Analysts give mixed reactions on 20 year bond

DAR ES SALAAM: Investors in long term debt instrument will be in the market tomorrow looking for investment opportunities in the 20 year Treasury bond to be auctioned by the Bank of Tanzania (BoT).

Zan Securities Chief Executive Officer Raphael Masumbuko said in the Weekly Wrap-Ups however that the debt instrument is expected to be slightly undersubscribed as investors’ eye for the 25 year bond in December.

“We anticipate the auction to slightly undersubscribe as investors hold on for the 25 year scheduled for late December we expect average yields for the 20 year to remain at the 13 per cent levels,” Mr Masumbuko said.

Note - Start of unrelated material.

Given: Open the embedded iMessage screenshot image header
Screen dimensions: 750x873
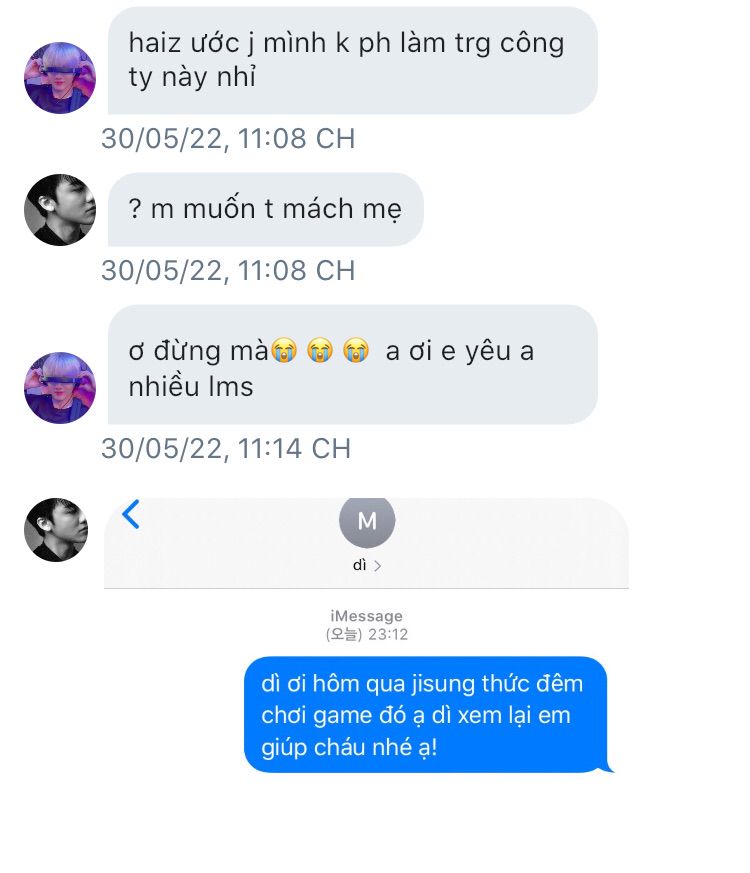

The long tenure bond, which has been darling to debt investors since 2018, became undersubscribed for the first time in the auction held last April.

Zan Securities said further that in the secondary market, the focus remains on the longer end of the yield curve.

Specifically, we anticipate more trading activities centred on off-the-run 20-year treasury bonds. This is expected to push yields to approximately 14.1 per cent.

On his part, Vertex International Securities Chief Executive Officer Mateja Mgeta for the upcoming 20 year bond auction, investors’ appetite is high provided that only a few of them venture into the secondary market.

“We expect the paper to oversubscribe however, yields are most likely to increase following the current trend of primary market for Treasuries Securities,” he said.

“If you take a look on this fiscal year issuance calendar, you’ll be notice that the BoT has decreased the frequency of issuance for long tenure bonds, 20’s and 25’s to be specific.

We think this is good for price stability in the secondary market as it provides balance between the supply and demand,” he said.